Menu Close

The legendary physician founder of Johns Hopkins, Dr. William Osler, once famously said: “Just listen to your patient; he is telling you the diagnosis.”

Many leaders of the nation’s biopharmaceutical industry claim they are listening to America’s patients, to their families and to their caregivers, who say they find medicines too expensive, and that they have lost trust in our industry.

A group of 215 leaders in the biotechnology and pharmaceutical industries, academia, and life science investors issued aNew Biotechnology and Pharmaceutical Industry Commitment to Patients and the Public.” The coalition is focused on ensuring access to medicines with pricing that reflects innovation and value to patients

The signatories of this New Commitment are holding themselves accountable for ensuring patient access to their products and meeting the highest ethical standards and business practices.

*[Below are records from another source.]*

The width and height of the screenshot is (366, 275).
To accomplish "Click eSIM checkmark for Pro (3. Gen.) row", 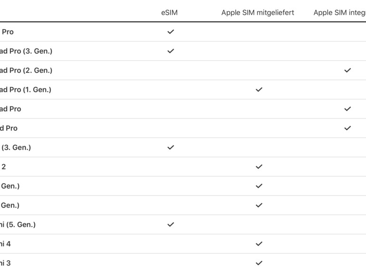I will 171,51.
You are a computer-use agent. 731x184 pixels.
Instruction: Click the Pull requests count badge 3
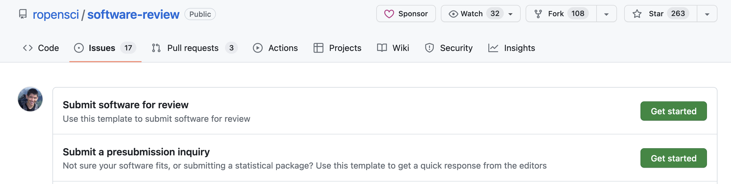[231, 48]
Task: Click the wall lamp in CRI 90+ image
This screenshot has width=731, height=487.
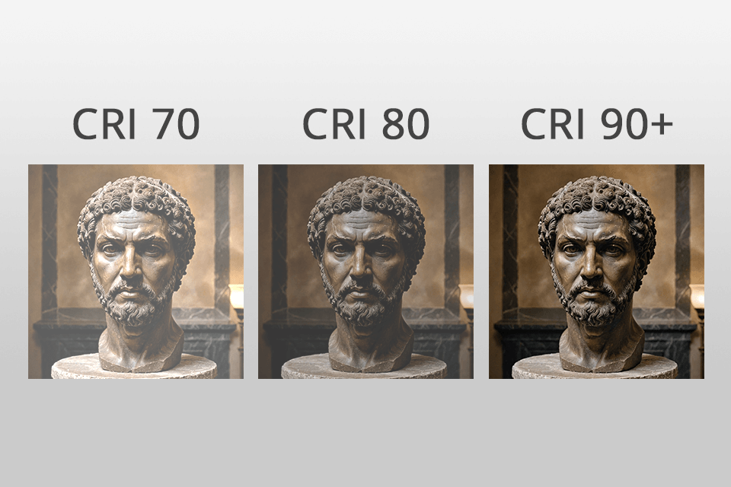Action: [697, 298]
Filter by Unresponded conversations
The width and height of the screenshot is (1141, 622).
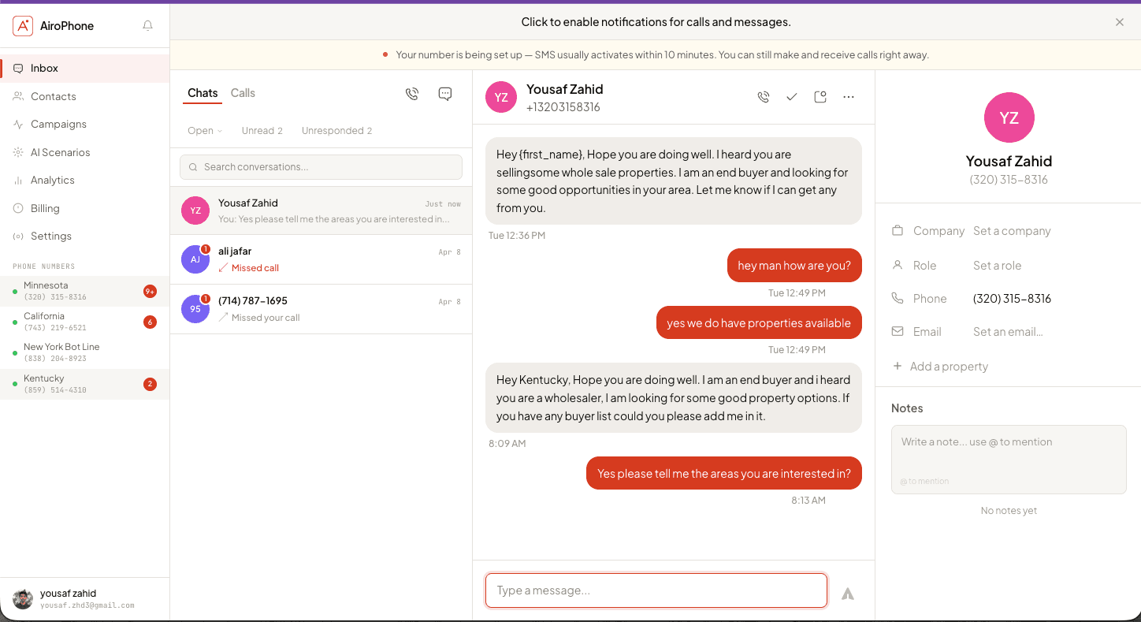(x=336, y=131)
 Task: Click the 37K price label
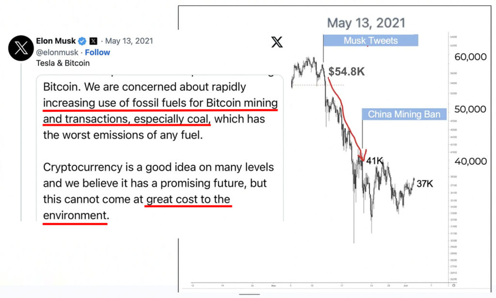coord(425,184)
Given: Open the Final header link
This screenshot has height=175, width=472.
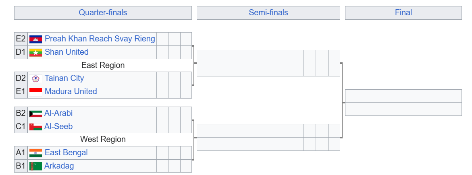Looking at the screenshot, I should pos(403,12).
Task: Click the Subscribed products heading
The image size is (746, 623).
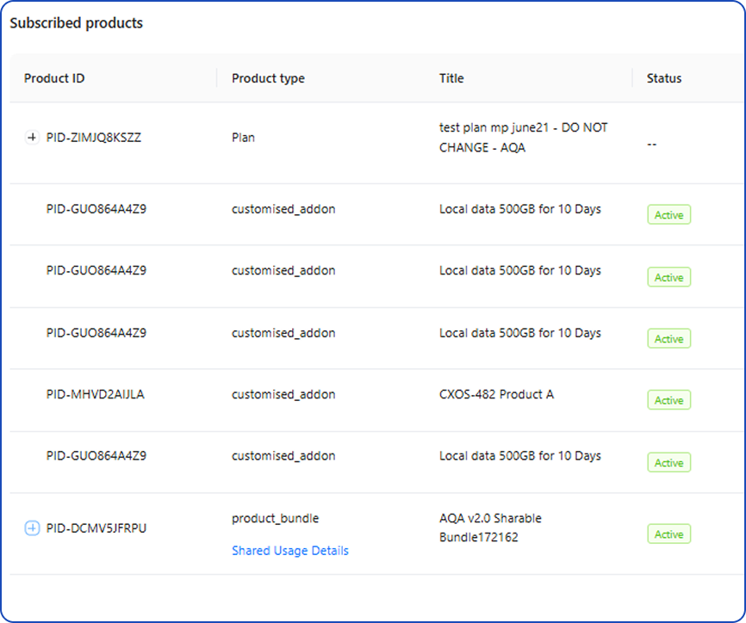Action: [77, 23]
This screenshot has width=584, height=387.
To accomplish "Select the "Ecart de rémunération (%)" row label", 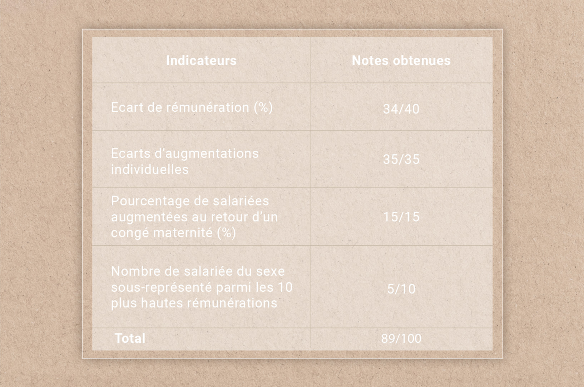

They says they recognize a moral imperative to lead the biopharmaceutical industry towards more responsible business practices; and again, a moral obligation to ensure that medicines reach every person who can benefit from them.

Every signatory to this New Patient Commitment pledges to pricing medicines at launch to reflect innovation, a genuine commitment to achieve broad access for patients, and ensuring that price increases are sustainable and guided by the need for uninterrupted patient access.

They also commit to work with all public and private insurers to find ways to limit or eliminate co-pays and deductibles and to supporting robust market competition through the approval of safe and effective generic and biosimilar medicines after our legitimate patent and regulatory protections expire.

Pharmaceutical company actions that pay generic companies to “delay” entry of generic competition have no place in a system where true competition must be fierce and fair.

They says they will not tolerate companies and other stakeholders who abuse this commitment to patients, or who abuse policies aimed at fairly rewarding innovation in pursuit of short-term financial gain. We will call out bad actors and bad practices.

Comments on the Commitment ranged from the cynical to the hopeful. Most reflected a “wait and see” attitude, and several questioned what such a commitment actually meant in practical terms.